- [Problem details]
Which of the lines below contain the word "Find"? Copy out each one.

[[ Record extracts open ]]

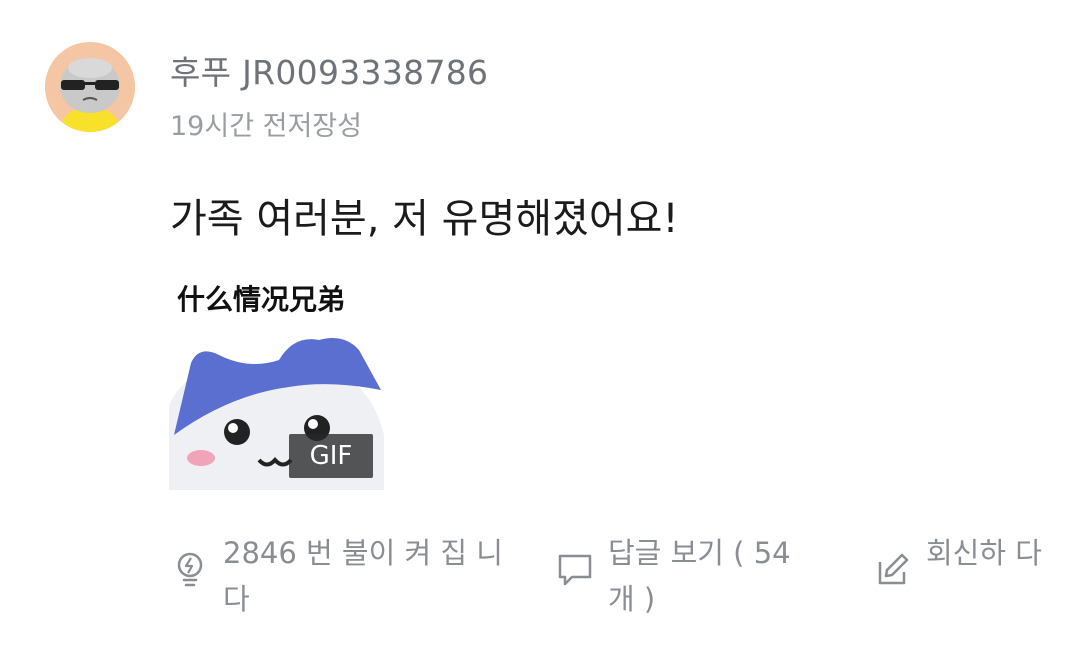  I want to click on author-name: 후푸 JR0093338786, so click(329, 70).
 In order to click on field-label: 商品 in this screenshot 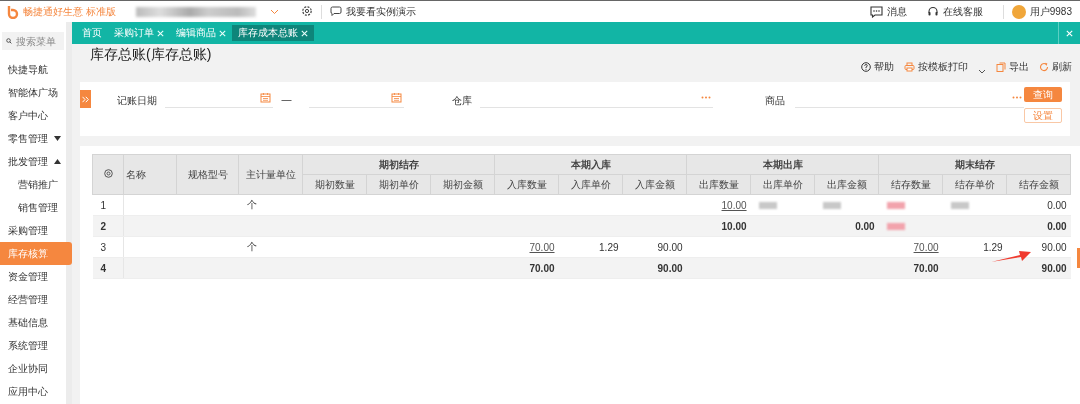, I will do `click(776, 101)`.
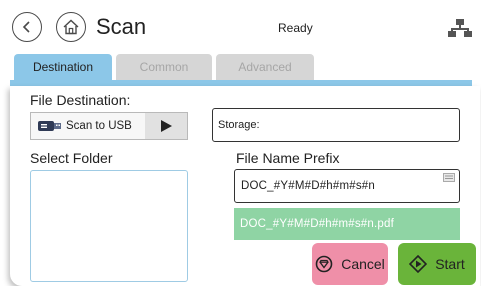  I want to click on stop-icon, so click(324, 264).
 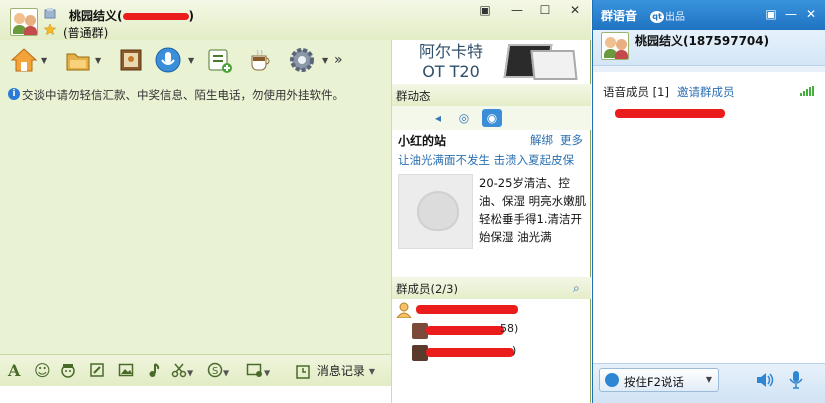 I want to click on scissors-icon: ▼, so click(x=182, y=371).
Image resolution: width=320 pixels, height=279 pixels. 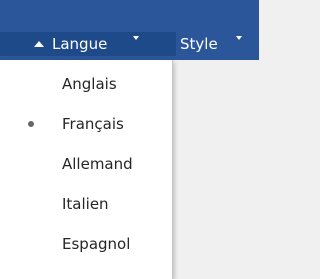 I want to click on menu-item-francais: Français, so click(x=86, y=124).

[[ Record extracts closed ]]
[[ Record extracts open ]]

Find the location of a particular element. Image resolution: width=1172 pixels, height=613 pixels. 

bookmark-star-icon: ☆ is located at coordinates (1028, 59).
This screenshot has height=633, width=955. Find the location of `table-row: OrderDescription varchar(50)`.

[[ Record extracts closed ]]

- [Task result]
Find the location of a particular element. Image resolution: width=1172 pixels, height=613 pixels. 
This screenshot has height=633, width=955. Find the location of `table-row: OrderDescription varchar(50)`.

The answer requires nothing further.